[ClusterLabs] Redundant ring not recovering after node is back

Thu Aug 23 07:32:52 UTC 2018

David,

> BTW, where I can download Corosync 3.x?
> I've only seen Corosync 2.99.3 Alpha4 at http://corosync.github.io/corosync/

Yes, that's Alpha 4 of Corosync 3.

> 
> 2018-08-23 9:11 GMT+02:00 David Tolosa <david.tolosa at upcnet.es>:
> 
>> I'm currently using an Ubuntu 18.04 server configuration with netplan.
>>
>> Here you have my current YAML configuration:
>>
>> # This file describes the network interfaces available on your system
>> # For more information, see netplan(5).
>> network:
>>    version: 2
>>    renderer: networkd
>>    ethernets:
>>      eno1:
>>        addresses: [192.168.0.1/24]
>>      enp4s0f0:
>>        addresses: [192.168.1.1/24]
>>      enp5s0f0:
>>        {}
>>    vlans:
>>      vlan.XXX:
>>        id: XXX
>>        link: enp5s0f0
>>        addresses: [ 10.1.128.5/29 ]
>>        gateway4: 10.1.128.1
>>        nameservers:
>>          addresses: [ 8.8.8.8, 8.8.4.4 ]
>>          search: [ foo.com, bar.com ]
>>      vlan.YYY:
>>        id: YYY
>>        link: enp5s0f0
>>        addresses: [ 10.1.128.5/29 ]
>>
>>
>> So, eno1 and enp4s0f0 are the two ethernet ports connected each other
>> with crossover cables to node2.
>> enp5s0f0 port is used to connect outside/services using vlans defined in
>> the same file.
>>
>> In short, I'm using systemd-networkd default Ubuntu 18 server service for

Ok, so systemd-networkd is really doing ifdown and somebody actually 
tries fix it and merge into upstream (sadly with not too much luck :( )
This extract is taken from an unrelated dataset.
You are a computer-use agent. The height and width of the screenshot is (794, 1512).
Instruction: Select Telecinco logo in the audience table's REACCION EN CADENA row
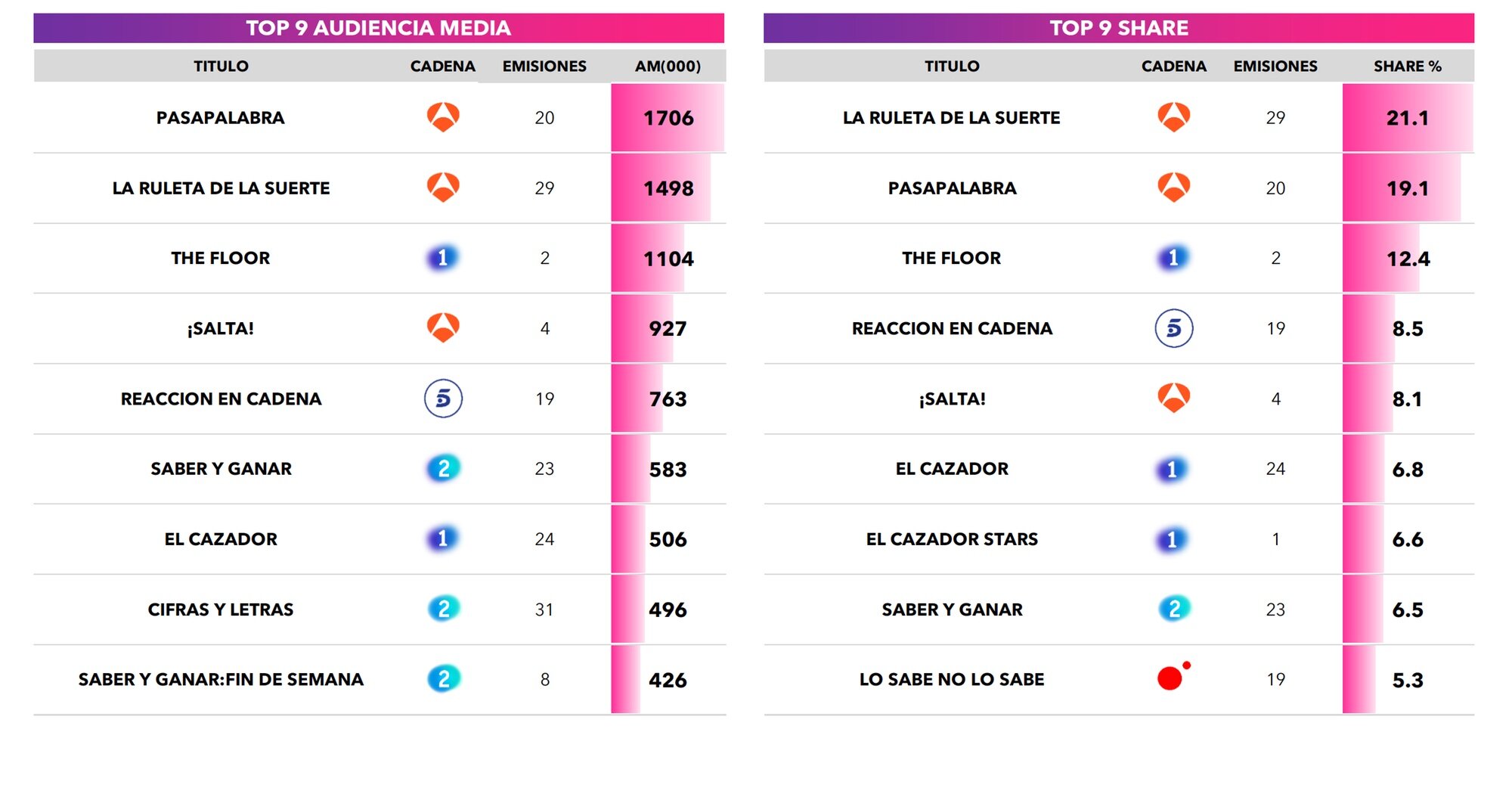click(x=443, y=399)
https://github.com/systemd/systemd/pull/7403

>> manage networks. Im not detecting any NetworkManager-config-server
>> package in my repository neither.

I'm not sure how it's called in Debian based distributions, but it's 
just one small file in /etc, so you can extract it from RPM.

>> So the only solution that I have left, I suppose, is to test corosync 3.x
>> and see if it works better handling RRP.

You may also reconsider to try ether completely static network 
configuration or NetworkManager + NetworkManager-config-server.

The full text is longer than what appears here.